▼

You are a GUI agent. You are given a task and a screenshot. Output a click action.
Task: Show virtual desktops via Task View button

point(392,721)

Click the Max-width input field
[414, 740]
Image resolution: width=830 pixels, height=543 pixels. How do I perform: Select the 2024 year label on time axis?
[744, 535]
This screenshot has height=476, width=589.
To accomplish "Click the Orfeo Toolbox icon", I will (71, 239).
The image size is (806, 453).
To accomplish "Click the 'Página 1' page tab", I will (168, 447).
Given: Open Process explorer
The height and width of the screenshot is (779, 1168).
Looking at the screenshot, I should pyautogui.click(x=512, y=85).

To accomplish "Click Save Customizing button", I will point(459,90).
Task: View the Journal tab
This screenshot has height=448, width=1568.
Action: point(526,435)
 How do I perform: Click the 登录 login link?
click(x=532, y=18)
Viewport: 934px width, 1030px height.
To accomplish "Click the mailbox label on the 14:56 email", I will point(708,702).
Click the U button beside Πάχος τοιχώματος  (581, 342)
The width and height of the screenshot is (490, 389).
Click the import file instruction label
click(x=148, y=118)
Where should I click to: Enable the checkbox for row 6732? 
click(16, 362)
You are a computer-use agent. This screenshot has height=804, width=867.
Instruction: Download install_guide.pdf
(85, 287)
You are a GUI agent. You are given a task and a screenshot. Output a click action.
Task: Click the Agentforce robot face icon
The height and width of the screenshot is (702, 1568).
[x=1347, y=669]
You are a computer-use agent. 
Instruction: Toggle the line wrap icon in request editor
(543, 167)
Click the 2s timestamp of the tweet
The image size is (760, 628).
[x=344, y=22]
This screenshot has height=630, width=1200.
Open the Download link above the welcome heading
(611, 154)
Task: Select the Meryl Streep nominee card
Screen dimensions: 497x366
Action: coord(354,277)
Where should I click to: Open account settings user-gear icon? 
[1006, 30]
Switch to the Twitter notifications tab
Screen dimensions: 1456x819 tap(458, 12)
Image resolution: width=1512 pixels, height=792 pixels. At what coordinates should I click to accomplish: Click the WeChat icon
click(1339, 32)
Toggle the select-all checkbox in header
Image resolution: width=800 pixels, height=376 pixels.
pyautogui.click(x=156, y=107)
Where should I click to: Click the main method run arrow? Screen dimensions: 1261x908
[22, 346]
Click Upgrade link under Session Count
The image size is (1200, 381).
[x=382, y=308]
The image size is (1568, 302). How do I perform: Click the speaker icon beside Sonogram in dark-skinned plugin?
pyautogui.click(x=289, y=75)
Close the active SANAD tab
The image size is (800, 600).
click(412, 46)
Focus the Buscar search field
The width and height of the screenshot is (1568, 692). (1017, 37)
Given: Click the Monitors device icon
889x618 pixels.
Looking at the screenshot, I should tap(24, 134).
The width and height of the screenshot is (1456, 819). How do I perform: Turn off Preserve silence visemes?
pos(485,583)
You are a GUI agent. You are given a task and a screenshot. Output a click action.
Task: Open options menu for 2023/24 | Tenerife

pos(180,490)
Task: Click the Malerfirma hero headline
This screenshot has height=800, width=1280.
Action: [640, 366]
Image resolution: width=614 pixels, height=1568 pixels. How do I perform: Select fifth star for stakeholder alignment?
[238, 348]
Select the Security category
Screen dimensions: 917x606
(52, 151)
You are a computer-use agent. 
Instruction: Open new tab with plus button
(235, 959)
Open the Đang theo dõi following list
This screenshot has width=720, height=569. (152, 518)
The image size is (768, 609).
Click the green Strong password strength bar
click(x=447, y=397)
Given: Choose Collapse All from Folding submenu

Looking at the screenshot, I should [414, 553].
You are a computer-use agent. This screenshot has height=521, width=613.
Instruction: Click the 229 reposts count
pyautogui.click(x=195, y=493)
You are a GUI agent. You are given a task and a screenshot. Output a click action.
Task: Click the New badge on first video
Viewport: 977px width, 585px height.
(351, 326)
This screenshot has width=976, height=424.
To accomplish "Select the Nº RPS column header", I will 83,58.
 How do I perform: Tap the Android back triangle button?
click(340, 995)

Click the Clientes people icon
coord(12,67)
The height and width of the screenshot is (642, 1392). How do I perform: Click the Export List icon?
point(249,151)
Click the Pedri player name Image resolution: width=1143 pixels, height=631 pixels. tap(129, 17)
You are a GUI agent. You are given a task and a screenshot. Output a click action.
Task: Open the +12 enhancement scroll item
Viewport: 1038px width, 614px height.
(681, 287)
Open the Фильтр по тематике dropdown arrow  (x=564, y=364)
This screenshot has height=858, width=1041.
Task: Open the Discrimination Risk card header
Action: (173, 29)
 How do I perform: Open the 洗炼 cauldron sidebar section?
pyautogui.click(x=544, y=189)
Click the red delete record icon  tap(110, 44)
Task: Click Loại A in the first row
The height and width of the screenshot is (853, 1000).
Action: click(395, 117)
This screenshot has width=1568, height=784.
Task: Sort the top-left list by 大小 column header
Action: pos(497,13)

▲

### Directions for this task
For this exercise, return the material above in full and exactly.

### Task output
You are a GUI agent. You are given a task and a screenshot. Output a click action.
Task: Show virtual desktops via Task View button

point(392,721)

Click the Max-width input field
[414, 740]
Image resolution: width=830 pixels, height=543 pixels. How do I perform: Select the 2024 year label on time axis?
[744, 535]
This screenshot has height=476, width=589.
To accomplish "Click the Orfeo Toolbox icon", I will (71, 239).
The image size is (806, 453).
To accomplish "Click the 'Página 1' page tab", I will (168, 447).
Given: Open Process explorer
The height and width of the screenshot is (779, 1168).
Looking at the screenshot, I should pyautogui.click(x=512, y=85).

To accomplish "Click Save Customizing button", I will point(459,90).
Task: View the Journal tab
This screenshot has height=448, width=1568.
Action: point(526,435)
 How do I perform: Click the 登录 login link?
click(x=532, y=18)
Viewport: 934px width, 1030px height.
To accomplish "Click the mailbox label on the 14:56 email", I will point(708,702).
Click the U button beside Πάχος τοιχώματος  (581, 342)
The width and height of the screenshot is (490, 389).
Click the import file instruction label
click(x=148, y=118)
Where should I click to: Enable the checkbox for row 6732? 
click(16, 362)
You are a computer-use agent. This screenshot has height=804, width=867.
Instruction: Download install_guide.pdf
(85, 287)
You are a GUI agent. You are given a task and a screenshot. Output a click action.
Task: Click the Agentforce robot face icon
The height and width of the screenshot is (702, 1568).
[x=1347, y=669]
You are a computer-use agent. 
Instruction: Toggle the line wrap icon in request editor
(543, 167)
Click the 2s timestamp of the tweet
The image size is (760, 628).
[x=344, y=22]
This screenshot has height=630, width=1200.
Open the Download link above the welcome heading
(611, 154)
Task: Select the Meryl Streep nominee card
Screen dimensions: 497x366
Action: coord(354,277)
Where should I click to: Open account settings user-gear icon? 
[1006, 30]
Switch to the Twitter notifications tab
Screen dimensions: 1456x819 tap(458, 12)
Image resolution: width=1512 pixels, height=792 pixels. At what coordinates should I click to accomplish: Click the WeChat icon
click(1339, 32)
Toggle the select-all checkbox in header
Image resolution: width=800 pixels, height=376 pixels.
pyautogui.click(x=156, y=107)
Where should I click to: Click the main method run arrow? Screen dimensions: 1261x908
[22, 346]
Click Upgrade link under Session Count
The image size is (1200, 381).
[x=382, y=308]
The image size is (1568, 302). How do I perform: Click the speaker icon beside Sonogram in dark-skinned plugin?
pyautogui.click(x=289, y=75)
Close the active SANAD tab
The image size is (800, 600).
click(412, 46)
Focus the Buscar search field
The width and height of the screenshot is (1568, 692). (1017, 37)
Given: Click the Monitors device icon
889x618 pixels.
Looking at the screenshot, I should tap(24, 134).
The width and height of the screenshot is (1456, 819). How do I perform: Turn off Preserve silence visemes?
pos(485,583)
You are a GUI agent. You are given a task and a screenshot. Output a click action.
Task: Open options menu for 2023/24 | Tenerife

pos(180,490)
Task: Click the Malerfirma hero headline
This screenshot has height=800, width=1280.
Action: [640, 366]
Image resolution: width=614 pixels, height=1568 pixels. How do I perform: Select fifth star for stakeholder alignment?
[238, 348]
Select the Security category
Screen dimensions: 917x606
(52, 151)
You are a computer-use agent. 
Instruction: Open new tab with plus button
(235, 959)
Open the Đang theo dõi following list
This screenshot has width=720, height=569. (152, 518)
The image size is (768, 609).
Click the green Strong password strength bar
click(x=447, y=397)
Given: Choose Collapse All from Folding submenu

Looking at the screenshot, I should [414, 553].
You are a computer-use agent. This screenshot has height=521, width=613.
Instruction: Click the 229 reposts count
pyautogui.click(x=195, y=493)
You are a GUI agent. You are given a task and a screenshot. Output a click action.
Task: Click the New badge on first video
Viewport: 977px width, 585px height.
(351, 326)
This screenshot has width=976, height=424.
To accomplish "Select the Nº RPS column header", I will 83,58.
 How do I perform: Tap the Android back triangle button?
click(340, 995)

Click the Clientes people icon
coord(12,67)
The height and width of the screenshot is (642, 1392). How do I perform: Click the Export List icon?
point(249,151)
Click the Pedri player name Image resolution: width=1143 pixels, height=631 pixels. tap(129, 17)
You are a GUI agent. You are given a task and a screenshot. Output a click action.
Task: Open the +12 enhancement scroll item
Viewport: 1038px width, 614px height.
(681, 287)
Open the Фильтр по тематике dropdown arrow  (x=564, y=364)
This screenshot has height=858, width=1041.
Task: Open the Discrimination Risk card header
Action: (173, 29)
 How do I perform: Open the 洗炼 cauldron sidebar section?
pyautogui.click(x=544, y=189)
Click the red delete record icon  tap(110, 44)
Task: Click Loại A in the first row
The height and width of the screenshot is (853, 1000).
Action: click(395, 117)
This screenshot has width=1568, height=784.
Task: Sort the top-left list by 大小 column header
Action: pos(497,13)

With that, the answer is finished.